MPD is really just a disorder created and cured by the psychologist himself. Of course, there are some circumstances in the patient to make them logical candidates to become recipients of the disorder, but the fact of the matter is, it doesn't really have anything to do, biologically speaking, with the brain.
There. I hope you found this informative. I have been interested in psychology for a while and thought of taking it before I switched to the goal of pursuing the more concrete profession of medicine. Especially after watching too many psycho-thrillers...

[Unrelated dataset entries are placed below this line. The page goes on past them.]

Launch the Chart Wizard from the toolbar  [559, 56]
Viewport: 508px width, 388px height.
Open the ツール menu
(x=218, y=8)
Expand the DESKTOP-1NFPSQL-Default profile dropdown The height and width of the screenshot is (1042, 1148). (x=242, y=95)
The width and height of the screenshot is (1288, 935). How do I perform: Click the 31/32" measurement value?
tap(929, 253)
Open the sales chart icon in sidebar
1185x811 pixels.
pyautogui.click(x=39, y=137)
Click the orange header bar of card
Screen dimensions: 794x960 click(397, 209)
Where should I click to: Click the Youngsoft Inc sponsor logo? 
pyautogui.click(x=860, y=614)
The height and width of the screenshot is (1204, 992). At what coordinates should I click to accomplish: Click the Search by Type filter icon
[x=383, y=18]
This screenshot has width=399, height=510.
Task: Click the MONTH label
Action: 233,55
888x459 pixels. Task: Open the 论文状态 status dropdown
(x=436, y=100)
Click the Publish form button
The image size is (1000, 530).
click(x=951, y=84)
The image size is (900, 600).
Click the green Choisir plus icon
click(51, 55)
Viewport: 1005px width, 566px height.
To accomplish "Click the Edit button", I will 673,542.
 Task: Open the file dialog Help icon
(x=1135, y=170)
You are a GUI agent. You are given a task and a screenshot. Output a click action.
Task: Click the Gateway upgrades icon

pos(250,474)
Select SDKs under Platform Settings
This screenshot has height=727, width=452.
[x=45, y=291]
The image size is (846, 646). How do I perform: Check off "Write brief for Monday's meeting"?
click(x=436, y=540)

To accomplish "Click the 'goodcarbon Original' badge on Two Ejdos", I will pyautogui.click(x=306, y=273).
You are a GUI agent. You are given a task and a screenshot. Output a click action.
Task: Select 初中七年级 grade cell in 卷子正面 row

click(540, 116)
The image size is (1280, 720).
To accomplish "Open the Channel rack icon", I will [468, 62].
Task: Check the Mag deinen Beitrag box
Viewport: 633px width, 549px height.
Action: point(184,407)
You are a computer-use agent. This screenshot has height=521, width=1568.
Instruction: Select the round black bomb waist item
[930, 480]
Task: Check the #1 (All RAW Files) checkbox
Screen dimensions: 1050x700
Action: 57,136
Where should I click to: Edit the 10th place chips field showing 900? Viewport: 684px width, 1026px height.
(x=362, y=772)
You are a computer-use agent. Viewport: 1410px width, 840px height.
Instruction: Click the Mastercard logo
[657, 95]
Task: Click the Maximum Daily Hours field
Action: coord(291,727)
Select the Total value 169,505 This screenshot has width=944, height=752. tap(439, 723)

I disagree. First of all, it's not called Multiple Personality Disorder anymore, it's called Dissociative Identity Disorder. Secondly, it is a diagnosable mental disorder and occurs in places all over the world. Thirdly, it has nothing to do with schizophrenia or Fight Club; it is a coping mechanism (think along the lines of partial PTSD) for people dealing with an acute (possibly prolonged) stressor which cripples many facets of their life. There has been controversy surrounding the use of therapy (hypnosis) with clients who exhibit the signs of DID, and it could be possible that some therapists take advantage of the fragile state of their clients and suggest DID, but it probably happens less likely than the media would tend to have you think. There are many ways that DID manifest in the body that cannot be described by a "patient-therapist" ploy to get a diagnosis. Those things include different speech patterns and writing samples (obviously present before going to therapy), a loss of childhood memories, psychic headaches, confusion etc. Many many studies involving biology have been conducted on people exhibiting signs of DID. They have come up with varying brain image patterns depending on the personality that is in control of the body at the time of the brain scan, pregnancy symptoms can come and go with changing personalities, and due to the varying brain systems at work, medical intervention is typically futile etc etc etc. It's good that you pursued the more "concrete profession of medicine," Winter--obviously your knowledge of psychology is diddly-squat.
If you really want to take a look into what DID entails, read the book "When Rabbit Howls" by The Troops (yes, her other "personalities" wrote the book) for Truddi Chase.